A cumulative metric measures a value that constantly increases, such as “sent bytes count” for Firebase. Cumulative metrics are never drawn directly in practice; you always use aligners (discussed below) to turn them into gauge or delta metrics first. If you could draw the raw data for “sent bytes count,” you would see an ever-increasing line going up as the total number of sent bytes grows without bound.
Finally, there are two types of metrics value types: numeric or distribution.
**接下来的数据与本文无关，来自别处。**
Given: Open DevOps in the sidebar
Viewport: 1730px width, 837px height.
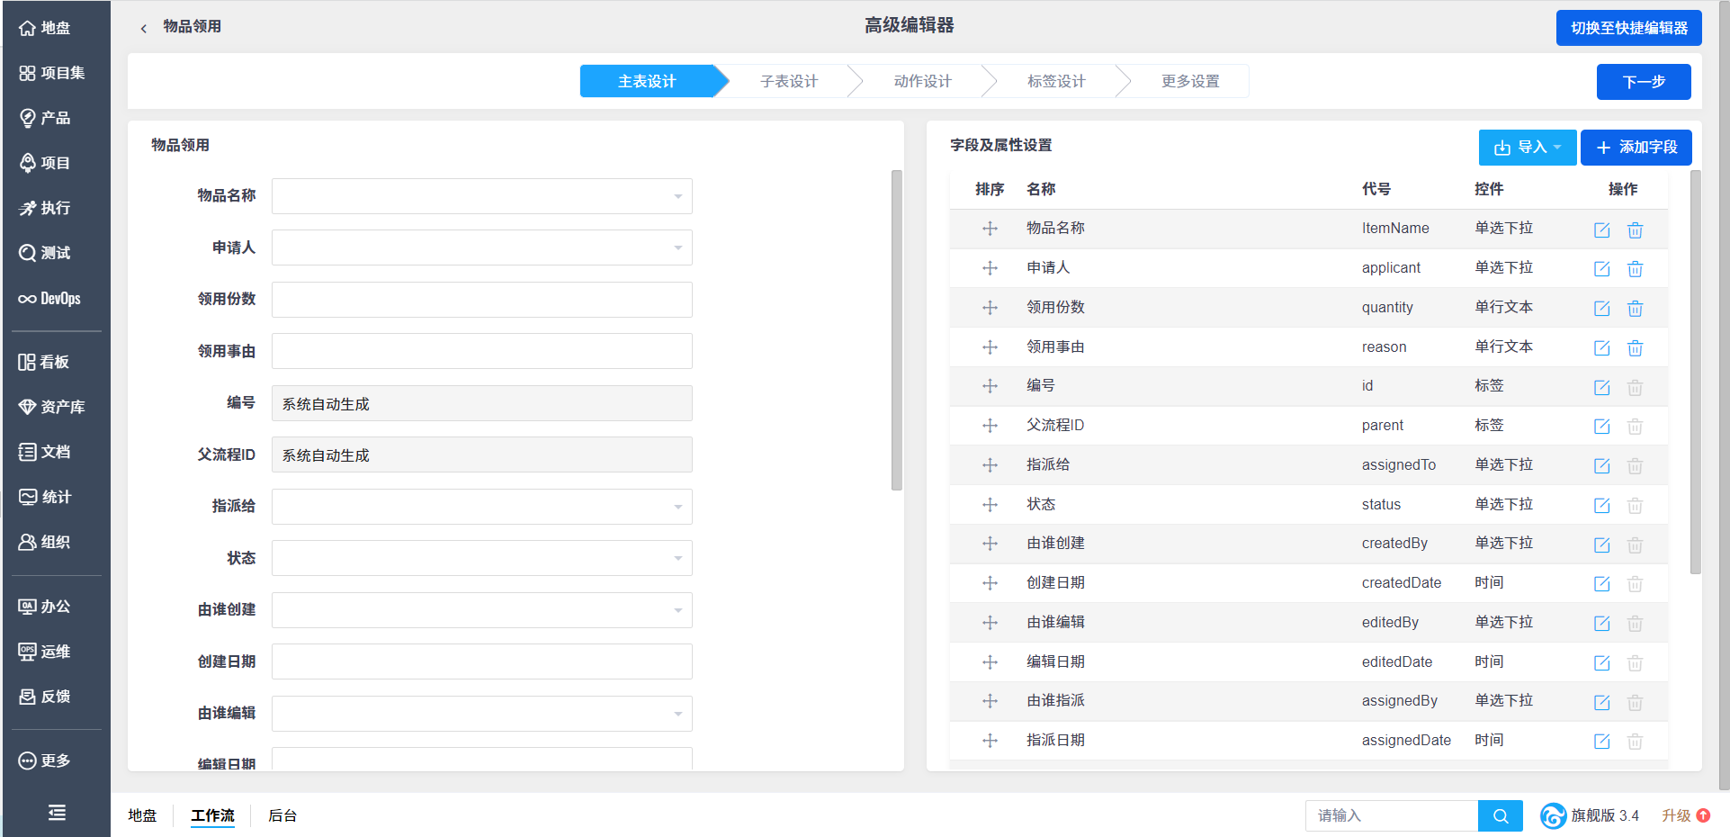Looking at the screenshot, I should point(51,299).
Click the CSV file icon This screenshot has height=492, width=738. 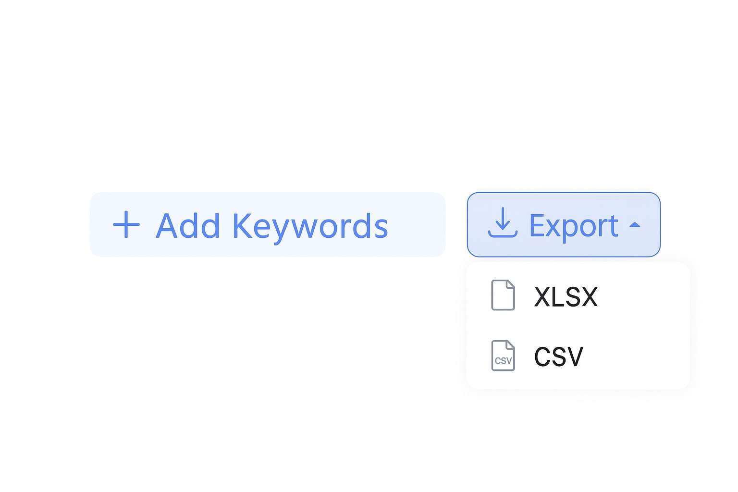[503, 356]
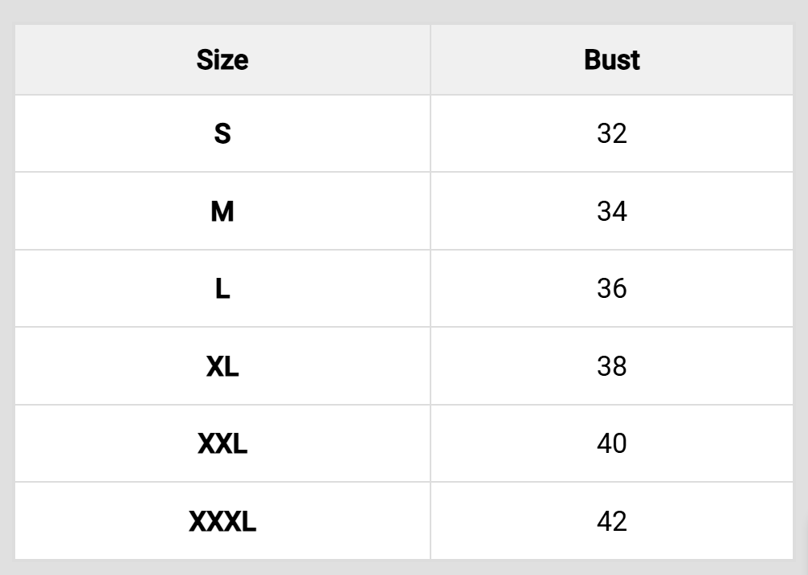Screen dimensions: 808x575
Task: Click bust value 34
Action: point(611,211)
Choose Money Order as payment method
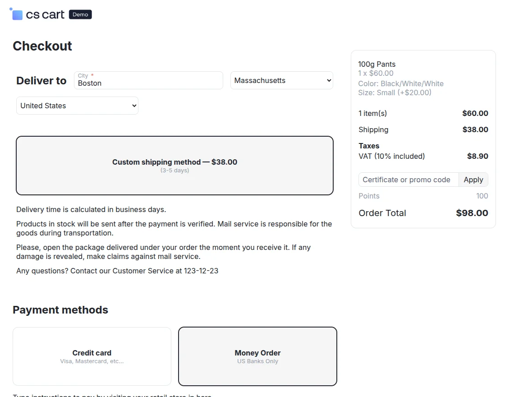Viewport: 505px width, 397px height. tap(257, 356)
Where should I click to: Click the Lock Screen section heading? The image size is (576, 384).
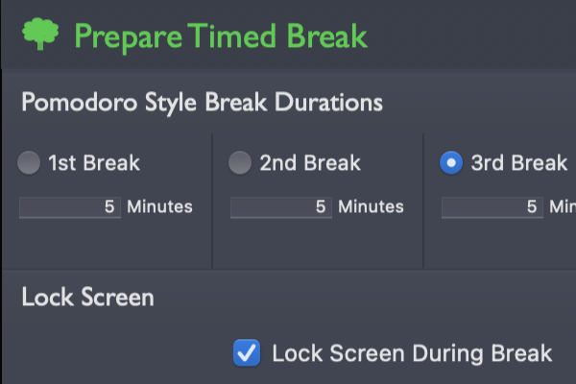tap(87, 297)
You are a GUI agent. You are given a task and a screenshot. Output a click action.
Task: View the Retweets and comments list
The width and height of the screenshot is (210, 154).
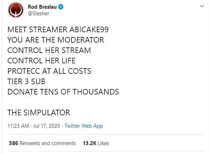pos(48,143)
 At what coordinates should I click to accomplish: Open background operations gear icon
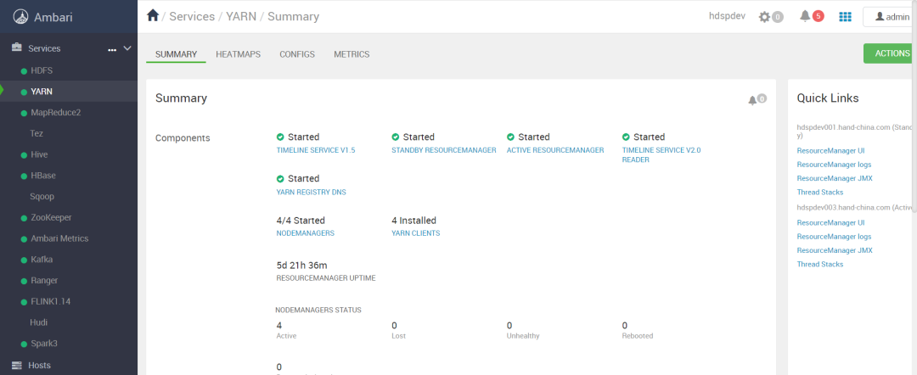pyautogui.click(x=765, y=17)
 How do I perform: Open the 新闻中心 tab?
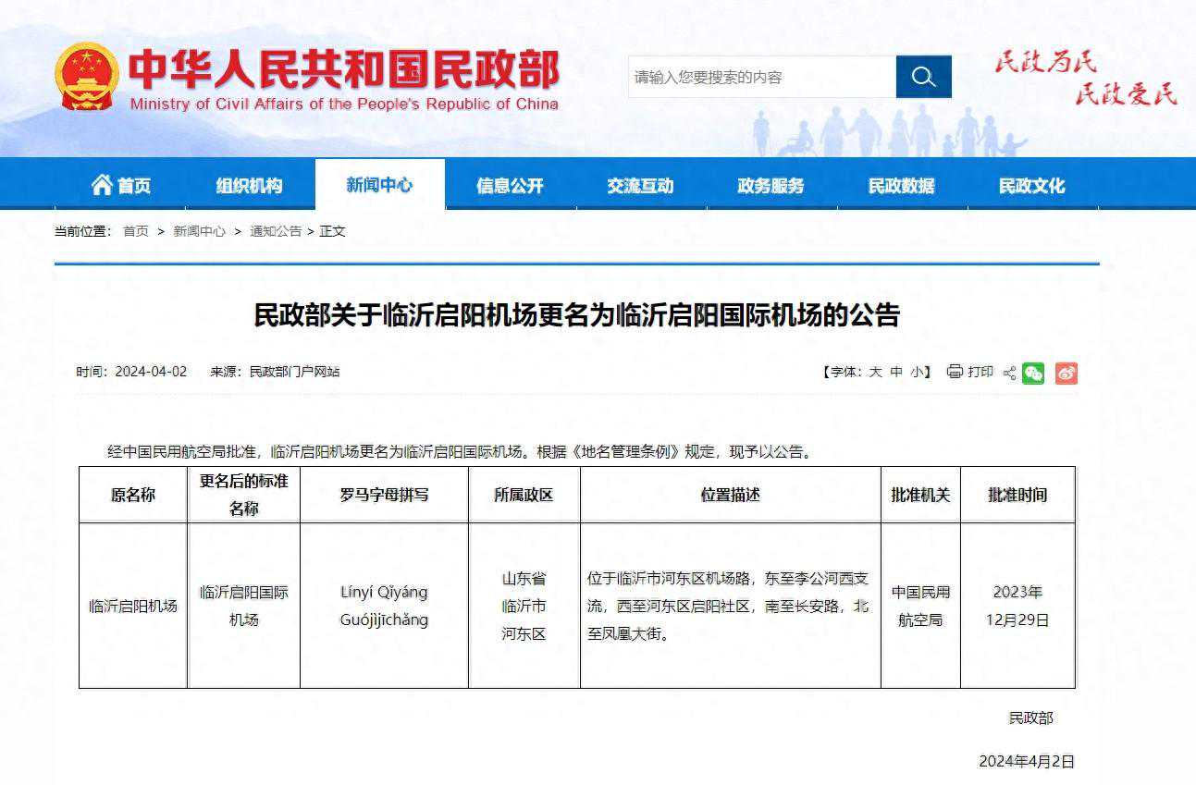[379, 184]
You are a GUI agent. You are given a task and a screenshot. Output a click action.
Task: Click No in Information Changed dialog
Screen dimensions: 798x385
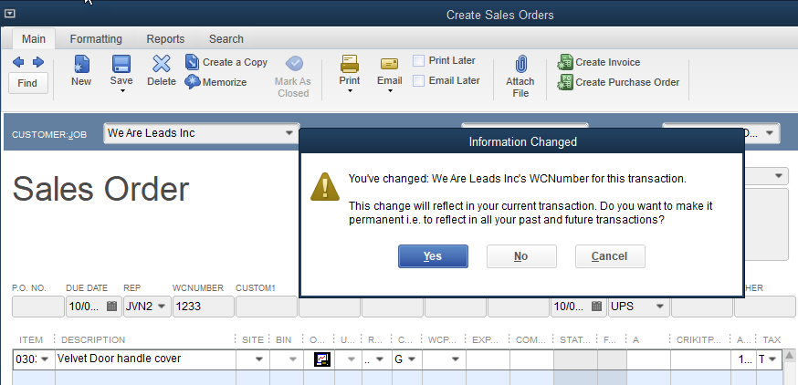point(521,256)
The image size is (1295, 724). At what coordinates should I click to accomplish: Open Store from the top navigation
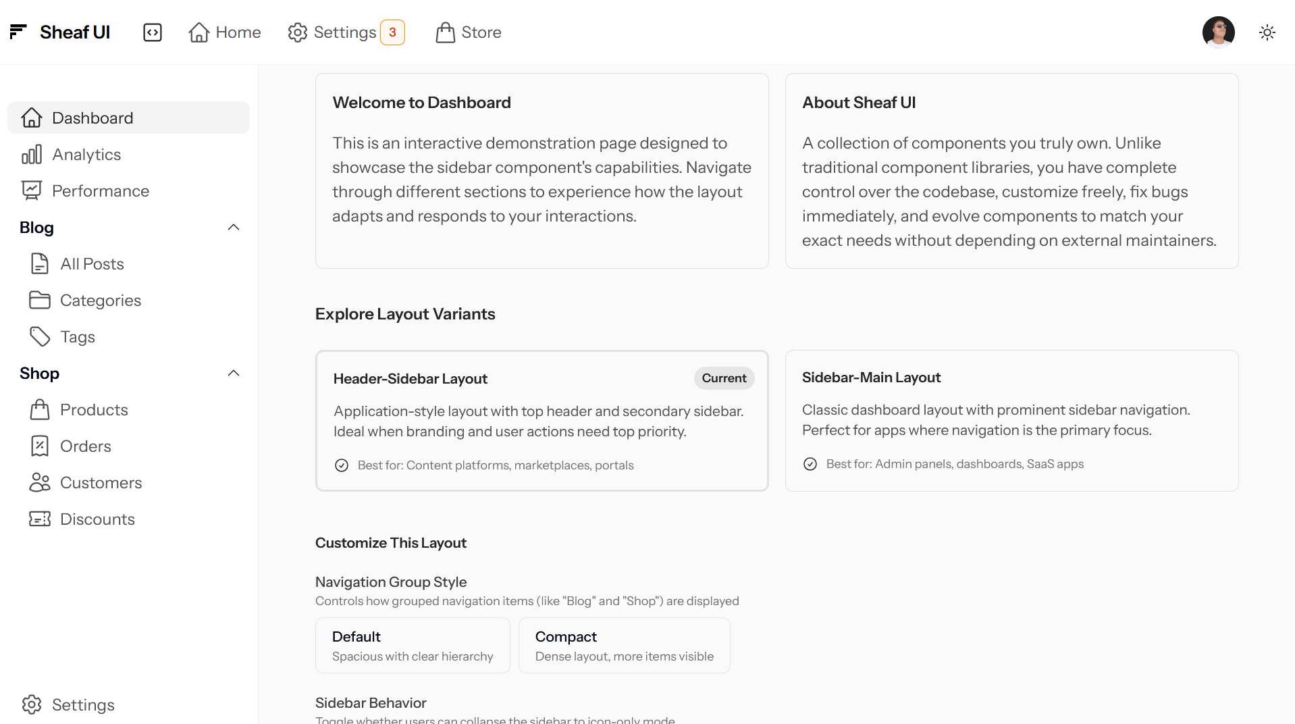(x=469, y=32)
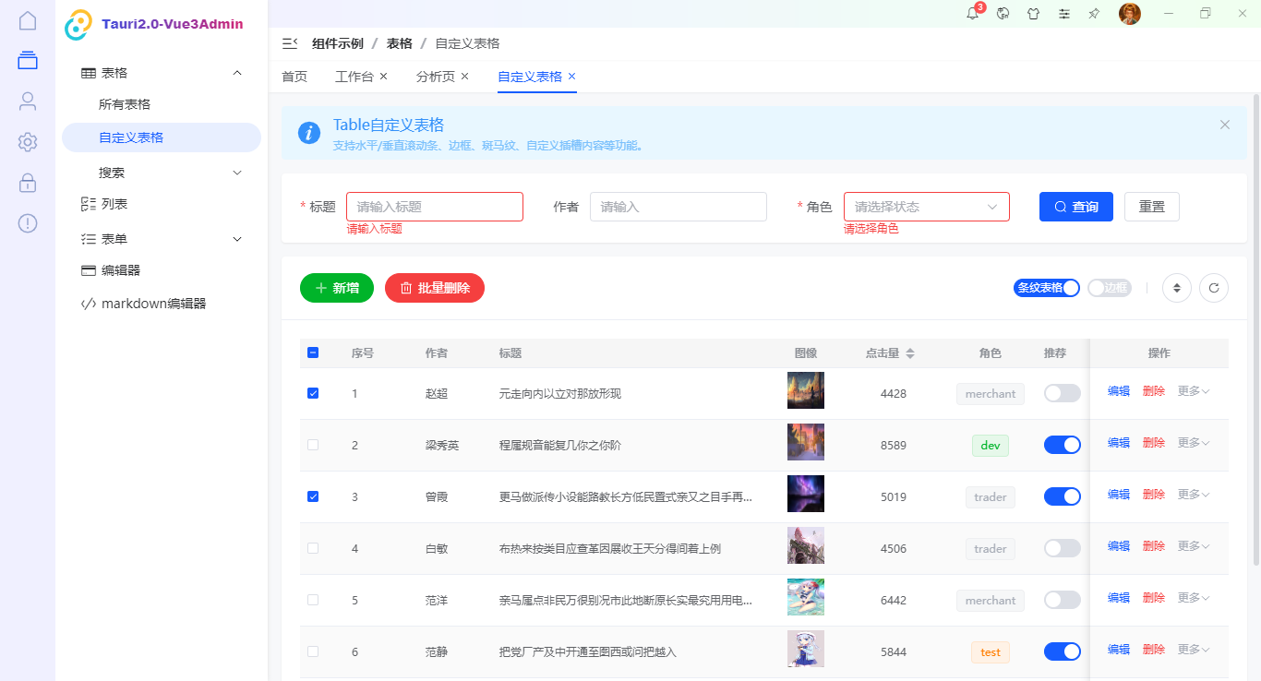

A numeric metric consists of streams that have numeric values for specific points in time. All of the examples in the previous section are numeric-valued metrics.
A distribution metric consists of (usually one) stream that has an array of “buckets” at each point in time that are used to draw a heatmap. Examples are “Backend latency” for a load balancer or “Execution times” for BigQuery.
为了构建有用的图表,理解Stackdriver 指标模型的后台工作原理是一件很重要的事。这个模型帮助你在Stackdriver指标浏览器和客制化面板中配置图表。
所有指标由两样东西构成:
1. 指标描述符,其定义了这个指标是什么以及适用的资源。列如,“CPU使用率”指标适用于“计算引擎实例”资源类型。这个指标描述符同时定义了一系列标签,用作标识符或者系统元数据。举个例子,我们的磁盘写操作指标有一个标签,“设备名称”,它用于标识数据点于哪个磁盘关联。
2. 时间序列,其包含一系列点,由【时间,值,标签/资源】构成,针对指标描述符编写。
Stackdriver指标有三种类型:计量(gauge),德尔塔(delta),累积(cumulative)。
1. 计量指标度量特定时刻的值。例如,计算引擎实例的“CPU利用率”,应用引擎应用的“实例计数”。CPU利用率图表以点的形式展示,表明在此时此刻的利用率。
2. 德尔塔指标衡量一个样本期间的变化的值,通常是一分钟。例如,负载均衡器的“后台请求计数”。后台请求计数的图表在每分钟会有一个点,展示在这一分钟内负载均衡器收到了多少请求。
3. 累积指标衡量持续增长的值。例如,Firebase的“已发送字节数”。实际情况中,累积指标不会直接描绘。你通常会先使用直线对准器(下面会讨论)去将它们转换为计量指标或德尔塔指标。如果你描绘“已发送字节数”的原始数据,你会得到一条随着已发送字节无限增长而不断上升的线条。
最后,指标值类型有两种:数字,分布。
1. 数字指标由多个数据流构成,其拥有指定时间点的数字值。前一节的所有例子都是数字指标。
2. 分布指标由(通常是一个)数据流构成,其拥有每个时间点的桶数组,用来描绘热力图。例如,负载均衡器的“后台延迟”,或者BigQuery的“执行时间”。